Among the entries below, find every line that has "will" and pull it out.
DATA FOR THE TASK below:
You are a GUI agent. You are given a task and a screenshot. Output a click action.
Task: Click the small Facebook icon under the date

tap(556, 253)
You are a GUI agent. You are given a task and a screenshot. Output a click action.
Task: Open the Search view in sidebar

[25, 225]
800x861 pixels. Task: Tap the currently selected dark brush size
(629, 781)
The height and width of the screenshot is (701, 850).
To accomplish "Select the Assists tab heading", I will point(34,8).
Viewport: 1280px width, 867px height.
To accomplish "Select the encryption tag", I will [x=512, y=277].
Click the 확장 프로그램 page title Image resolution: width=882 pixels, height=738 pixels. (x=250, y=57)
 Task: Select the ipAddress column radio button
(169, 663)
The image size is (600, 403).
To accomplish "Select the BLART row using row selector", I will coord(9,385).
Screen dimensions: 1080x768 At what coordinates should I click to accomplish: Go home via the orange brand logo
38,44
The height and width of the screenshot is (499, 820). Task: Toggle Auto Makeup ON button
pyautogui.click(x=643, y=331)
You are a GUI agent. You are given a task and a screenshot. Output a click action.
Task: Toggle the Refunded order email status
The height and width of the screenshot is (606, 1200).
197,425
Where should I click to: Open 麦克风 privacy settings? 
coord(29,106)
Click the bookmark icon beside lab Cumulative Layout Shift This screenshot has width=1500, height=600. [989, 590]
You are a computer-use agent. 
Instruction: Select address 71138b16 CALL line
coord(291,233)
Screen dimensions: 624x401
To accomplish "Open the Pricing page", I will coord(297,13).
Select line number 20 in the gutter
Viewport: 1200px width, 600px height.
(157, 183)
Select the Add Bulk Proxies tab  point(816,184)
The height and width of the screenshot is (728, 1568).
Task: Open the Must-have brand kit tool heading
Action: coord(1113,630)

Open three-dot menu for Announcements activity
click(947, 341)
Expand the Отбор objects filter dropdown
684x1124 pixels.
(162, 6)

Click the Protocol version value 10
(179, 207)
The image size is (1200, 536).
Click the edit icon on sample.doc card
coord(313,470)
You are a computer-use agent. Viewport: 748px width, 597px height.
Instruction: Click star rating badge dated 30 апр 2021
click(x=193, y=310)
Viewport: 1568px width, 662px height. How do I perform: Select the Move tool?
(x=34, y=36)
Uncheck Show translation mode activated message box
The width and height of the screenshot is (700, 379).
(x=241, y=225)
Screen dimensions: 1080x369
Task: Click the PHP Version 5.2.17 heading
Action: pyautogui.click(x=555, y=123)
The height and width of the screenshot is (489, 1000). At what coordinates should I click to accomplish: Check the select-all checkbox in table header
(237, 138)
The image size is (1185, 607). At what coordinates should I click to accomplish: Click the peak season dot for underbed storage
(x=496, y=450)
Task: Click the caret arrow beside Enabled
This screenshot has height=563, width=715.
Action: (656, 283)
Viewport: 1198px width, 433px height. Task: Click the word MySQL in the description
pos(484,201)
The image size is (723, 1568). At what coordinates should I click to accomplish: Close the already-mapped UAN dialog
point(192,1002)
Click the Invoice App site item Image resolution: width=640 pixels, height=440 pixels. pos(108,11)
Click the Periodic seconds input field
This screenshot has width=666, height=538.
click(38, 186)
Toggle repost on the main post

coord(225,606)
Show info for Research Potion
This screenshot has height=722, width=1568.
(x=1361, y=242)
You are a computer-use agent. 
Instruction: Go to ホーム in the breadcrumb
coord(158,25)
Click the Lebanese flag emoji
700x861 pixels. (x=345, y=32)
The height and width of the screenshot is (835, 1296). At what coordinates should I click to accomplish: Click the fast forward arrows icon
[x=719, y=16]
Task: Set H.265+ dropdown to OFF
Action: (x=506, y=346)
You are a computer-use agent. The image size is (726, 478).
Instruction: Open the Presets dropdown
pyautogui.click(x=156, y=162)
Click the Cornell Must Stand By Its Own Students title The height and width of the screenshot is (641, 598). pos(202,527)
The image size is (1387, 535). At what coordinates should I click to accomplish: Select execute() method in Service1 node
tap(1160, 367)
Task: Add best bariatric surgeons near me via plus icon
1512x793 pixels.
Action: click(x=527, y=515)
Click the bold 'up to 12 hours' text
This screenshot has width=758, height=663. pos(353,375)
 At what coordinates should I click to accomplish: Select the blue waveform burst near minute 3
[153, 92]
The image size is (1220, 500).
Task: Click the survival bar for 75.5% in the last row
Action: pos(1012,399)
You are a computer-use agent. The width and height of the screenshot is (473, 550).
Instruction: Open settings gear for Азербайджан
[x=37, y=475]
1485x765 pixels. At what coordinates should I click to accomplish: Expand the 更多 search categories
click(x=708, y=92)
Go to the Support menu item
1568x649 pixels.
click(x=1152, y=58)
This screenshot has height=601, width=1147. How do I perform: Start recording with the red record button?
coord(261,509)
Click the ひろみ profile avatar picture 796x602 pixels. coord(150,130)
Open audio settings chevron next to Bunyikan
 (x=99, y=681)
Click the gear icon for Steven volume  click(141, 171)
End of DATA FOR THE TASK.
• ANSWER SECTION:
To accomplish "Select the Assists tab heading", I will point(34,8).
To accomplish "Select the encryption tag", I will [x=512, y=277].
To accomplish "Select the BLART row using row selector", I will coord(9,385).
To accomplish "Open the Pricing page", I will coord(297,13).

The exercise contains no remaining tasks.